[Stored data]
↓↓↓

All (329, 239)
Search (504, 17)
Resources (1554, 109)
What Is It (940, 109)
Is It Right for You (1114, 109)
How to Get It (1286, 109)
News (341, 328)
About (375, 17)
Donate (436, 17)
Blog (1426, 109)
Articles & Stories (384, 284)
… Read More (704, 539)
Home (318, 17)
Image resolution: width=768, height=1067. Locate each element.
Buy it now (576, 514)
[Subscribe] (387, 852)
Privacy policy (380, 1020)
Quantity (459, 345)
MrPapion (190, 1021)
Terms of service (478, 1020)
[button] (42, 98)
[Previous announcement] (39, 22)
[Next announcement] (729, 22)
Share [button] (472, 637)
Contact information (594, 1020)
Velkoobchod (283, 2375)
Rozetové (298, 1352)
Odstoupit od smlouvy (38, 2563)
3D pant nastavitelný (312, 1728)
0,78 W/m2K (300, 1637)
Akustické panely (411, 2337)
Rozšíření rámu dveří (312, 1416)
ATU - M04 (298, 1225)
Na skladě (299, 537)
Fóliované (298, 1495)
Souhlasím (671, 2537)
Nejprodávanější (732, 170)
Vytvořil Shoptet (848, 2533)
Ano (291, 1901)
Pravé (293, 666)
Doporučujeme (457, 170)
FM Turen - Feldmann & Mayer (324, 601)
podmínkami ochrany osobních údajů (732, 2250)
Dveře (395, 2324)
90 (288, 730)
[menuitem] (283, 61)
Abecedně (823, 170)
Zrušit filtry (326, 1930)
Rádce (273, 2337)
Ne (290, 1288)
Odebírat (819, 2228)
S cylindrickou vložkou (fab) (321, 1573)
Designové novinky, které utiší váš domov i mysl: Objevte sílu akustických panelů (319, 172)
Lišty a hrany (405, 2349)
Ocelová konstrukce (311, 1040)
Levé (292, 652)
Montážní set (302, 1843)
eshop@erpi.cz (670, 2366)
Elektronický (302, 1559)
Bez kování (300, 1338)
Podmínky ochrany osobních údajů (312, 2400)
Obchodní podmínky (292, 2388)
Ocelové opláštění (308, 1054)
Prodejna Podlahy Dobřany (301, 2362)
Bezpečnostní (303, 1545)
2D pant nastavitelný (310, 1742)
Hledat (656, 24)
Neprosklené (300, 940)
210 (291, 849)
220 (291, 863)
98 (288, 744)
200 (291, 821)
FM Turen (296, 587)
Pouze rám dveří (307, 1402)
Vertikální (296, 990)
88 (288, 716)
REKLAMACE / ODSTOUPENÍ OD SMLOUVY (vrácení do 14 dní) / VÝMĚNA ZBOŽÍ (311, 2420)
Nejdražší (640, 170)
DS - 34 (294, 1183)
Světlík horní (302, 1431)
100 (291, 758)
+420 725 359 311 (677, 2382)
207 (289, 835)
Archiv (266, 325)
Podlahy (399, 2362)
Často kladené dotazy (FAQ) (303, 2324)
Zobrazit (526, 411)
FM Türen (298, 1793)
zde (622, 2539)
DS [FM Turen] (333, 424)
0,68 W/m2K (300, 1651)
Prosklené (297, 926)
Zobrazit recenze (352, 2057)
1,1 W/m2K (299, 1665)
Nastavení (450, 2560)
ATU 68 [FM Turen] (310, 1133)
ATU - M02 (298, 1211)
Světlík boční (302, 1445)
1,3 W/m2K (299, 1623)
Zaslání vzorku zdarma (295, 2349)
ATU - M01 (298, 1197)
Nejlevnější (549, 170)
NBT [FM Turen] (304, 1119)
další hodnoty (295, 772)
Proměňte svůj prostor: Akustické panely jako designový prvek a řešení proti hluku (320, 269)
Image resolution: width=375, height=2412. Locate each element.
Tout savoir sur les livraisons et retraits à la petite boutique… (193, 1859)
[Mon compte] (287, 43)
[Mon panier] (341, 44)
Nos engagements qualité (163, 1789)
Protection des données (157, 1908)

↑↑↑

| Action item |
Reproduce exactly the lines above from the line with "Doporučujeme (457, 170)" to the line with "FM Turen (296, 587)", including both, and add nothing.

| Output of the exercise |
Doporučujeme (457, 170)
FM Turen - Feldmann & Mayer (324, 601)
podmínkami ochrany osobních údajů (732, 2250)
Dveře (395, 2324)
90 (288, 730)
[menuitem] (283, 61)
Abecedně (823, 170)
Zrušit filtry (326, 1930)
Rádce (273, 2337)
Ne (290, 1288)
Odebírat (819, 2228)
S cylindrickou vložkou (fab) (321, 1573)
Designové novinky, které utiší váš domov i mysl: Objevte sílu akustických panelů (319, 172)
Lišty a hrany (405, 2349)
Ocelová konstrukce (311, 1040)
Levé (292, 652)
Montážní set (302, 1843)
eshop@erpi.cz (670, 2366)
Elektronický (302, 1559)
Bez kování (300, 1338)
Podmínky ochrany osobních údajů (312, 2400)
Obchodní podmínky (292, 2388)
Ocelové opláštění (308, 1054)
Prodejna Podlahy Dobřany (301, 2362)
Bezpečnostní (303, 1545)
2D pant nastavitelný (310, 1742)
Hledat (656, 24)
Neprosklené (300, 940)
210 (291, 849)
220 (291, 863)
98 (288, 744)
200 (291, 821)
FM Turen (296, 587)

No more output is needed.